Below we present Gini coefficients for the test set (never previously seen in the training process):
model_name | gini |
---|---|
Logit | 0.6389 |
Random_Forest | 0.6325 |
Adaboost | 0.6862 |
XGBoost | 0.6956 |
Once again, XGBoost outperforms all other methods, therefore we decide to build the scorecard on its outcomes.
Once we decided that XGBoost is our go-to model, we use the whole dataset (train+validation+test sets) to divide scores into risk-intervals and therefore create a scorecard.

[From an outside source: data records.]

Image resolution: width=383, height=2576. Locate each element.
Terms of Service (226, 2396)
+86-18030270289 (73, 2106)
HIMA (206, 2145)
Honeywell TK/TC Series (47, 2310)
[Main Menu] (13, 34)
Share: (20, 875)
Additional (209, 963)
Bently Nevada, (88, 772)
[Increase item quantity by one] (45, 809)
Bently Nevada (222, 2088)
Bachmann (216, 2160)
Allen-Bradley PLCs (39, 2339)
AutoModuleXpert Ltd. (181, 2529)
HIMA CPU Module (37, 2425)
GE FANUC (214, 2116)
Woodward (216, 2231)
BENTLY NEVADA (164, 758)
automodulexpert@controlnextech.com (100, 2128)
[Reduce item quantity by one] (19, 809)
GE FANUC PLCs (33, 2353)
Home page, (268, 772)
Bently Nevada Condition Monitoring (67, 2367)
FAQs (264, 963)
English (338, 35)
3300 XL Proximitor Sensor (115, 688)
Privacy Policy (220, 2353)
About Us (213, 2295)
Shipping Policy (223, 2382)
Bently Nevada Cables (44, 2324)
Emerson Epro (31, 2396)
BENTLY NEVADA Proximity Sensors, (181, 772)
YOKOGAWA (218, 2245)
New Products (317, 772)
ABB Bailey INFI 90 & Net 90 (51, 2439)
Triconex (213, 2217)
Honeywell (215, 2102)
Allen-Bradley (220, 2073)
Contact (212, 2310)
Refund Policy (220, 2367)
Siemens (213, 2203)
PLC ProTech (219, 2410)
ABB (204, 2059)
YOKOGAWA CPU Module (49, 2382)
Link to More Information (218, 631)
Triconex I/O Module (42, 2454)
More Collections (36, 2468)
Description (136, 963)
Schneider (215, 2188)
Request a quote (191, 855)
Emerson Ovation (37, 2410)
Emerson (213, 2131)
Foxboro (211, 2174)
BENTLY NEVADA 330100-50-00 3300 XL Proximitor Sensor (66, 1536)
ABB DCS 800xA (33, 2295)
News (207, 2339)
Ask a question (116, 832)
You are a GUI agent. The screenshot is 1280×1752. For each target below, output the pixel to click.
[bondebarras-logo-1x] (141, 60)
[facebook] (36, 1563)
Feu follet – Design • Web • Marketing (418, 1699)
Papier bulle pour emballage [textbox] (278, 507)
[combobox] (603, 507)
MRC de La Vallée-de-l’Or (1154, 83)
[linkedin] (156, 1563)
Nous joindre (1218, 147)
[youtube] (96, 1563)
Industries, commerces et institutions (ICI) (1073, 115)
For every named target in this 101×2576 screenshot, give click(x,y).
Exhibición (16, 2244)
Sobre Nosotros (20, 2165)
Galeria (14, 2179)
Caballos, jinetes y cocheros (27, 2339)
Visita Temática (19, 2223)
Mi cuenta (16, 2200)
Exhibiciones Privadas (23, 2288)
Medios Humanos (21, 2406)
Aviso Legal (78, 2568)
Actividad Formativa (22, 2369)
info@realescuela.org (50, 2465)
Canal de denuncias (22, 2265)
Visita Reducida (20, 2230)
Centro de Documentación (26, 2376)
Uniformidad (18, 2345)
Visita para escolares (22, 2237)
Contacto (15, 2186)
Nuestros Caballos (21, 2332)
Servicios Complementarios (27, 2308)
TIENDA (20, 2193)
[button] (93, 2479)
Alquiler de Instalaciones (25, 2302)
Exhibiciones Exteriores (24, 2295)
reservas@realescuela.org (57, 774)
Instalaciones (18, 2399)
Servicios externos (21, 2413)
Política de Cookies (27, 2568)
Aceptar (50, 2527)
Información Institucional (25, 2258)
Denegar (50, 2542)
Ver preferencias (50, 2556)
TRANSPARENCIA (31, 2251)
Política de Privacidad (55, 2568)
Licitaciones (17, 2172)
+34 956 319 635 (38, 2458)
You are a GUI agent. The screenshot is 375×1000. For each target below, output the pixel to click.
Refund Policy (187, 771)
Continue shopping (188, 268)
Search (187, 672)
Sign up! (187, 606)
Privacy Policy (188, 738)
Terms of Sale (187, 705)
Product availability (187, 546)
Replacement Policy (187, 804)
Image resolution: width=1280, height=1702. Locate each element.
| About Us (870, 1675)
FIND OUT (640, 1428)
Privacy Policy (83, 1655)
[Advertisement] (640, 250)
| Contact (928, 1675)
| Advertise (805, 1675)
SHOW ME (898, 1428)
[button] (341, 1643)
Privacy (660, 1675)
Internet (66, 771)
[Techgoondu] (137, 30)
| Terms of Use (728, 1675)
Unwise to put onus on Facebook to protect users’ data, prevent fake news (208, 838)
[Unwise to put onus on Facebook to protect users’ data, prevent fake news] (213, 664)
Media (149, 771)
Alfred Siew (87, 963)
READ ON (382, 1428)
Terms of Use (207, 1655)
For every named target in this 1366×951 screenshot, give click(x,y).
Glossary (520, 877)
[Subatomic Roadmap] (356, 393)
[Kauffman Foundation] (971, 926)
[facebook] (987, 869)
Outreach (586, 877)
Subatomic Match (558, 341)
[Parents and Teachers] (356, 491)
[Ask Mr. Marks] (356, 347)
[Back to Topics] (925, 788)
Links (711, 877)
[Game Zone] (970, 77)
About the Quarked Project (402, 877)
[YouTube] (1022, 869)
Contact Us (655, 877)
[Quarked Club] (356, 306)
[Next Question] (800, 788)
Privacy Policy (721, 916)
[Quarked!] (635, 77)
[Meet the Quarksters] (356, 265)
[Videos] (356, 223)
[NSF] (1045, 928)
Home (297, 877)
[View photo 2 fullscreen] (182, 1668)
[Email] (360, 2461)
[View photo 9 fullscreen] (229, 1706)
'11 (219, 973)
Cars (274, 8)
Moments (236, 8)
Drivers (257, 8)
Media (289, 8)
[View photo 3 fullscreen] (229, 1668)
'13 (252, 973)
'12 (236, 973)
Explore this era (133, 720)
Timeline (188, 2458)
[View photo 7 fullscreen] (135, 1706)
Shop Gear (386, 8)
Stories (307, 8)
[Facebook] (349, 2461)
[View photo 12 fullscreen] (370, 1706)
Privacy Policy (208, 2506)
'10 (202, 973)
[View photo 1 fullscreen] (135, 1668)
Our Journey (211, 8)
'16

Score buckets | No of clients | Goods | Bads | Cumulative Goods | Cumulative Bads | Good rate | Bad rate |
---|---|---|---|---|---|---|---|
0 - 473.05 | 19503 | 13406 | 6097 | 13406 | 6097 | 68.74% | 31.26% |
473.05 - 518.35 | 30355 | 27971 | 2384 | 41377 | 8481 | 92.15% | 7.85% |
518.35 - 565.69 | 29687 | 28804 | 883 | 70181 | 9364 | 97.03% | 2.97% |
565.69 - 589.53 | 29007 | 28600 | 407 | 98781 | 9771 | 98.60% | 1.40% |
589.53 - 609.47 | 21228 | 21050 | 178 | 119831 | 9949 | 99.16% | 0.84% |
609.47 and higher | 20220 | 20143 | 77 | 139974 | 10026 | 99.62% | 0.38% |
Based on the score buckets we would divide our clients into 6 potential groups with ideally different pricing and for example different interest rates. We could reject the most risky clients from chosen buckets (presumably first two) - all depending on business approach and desired exposure to risk.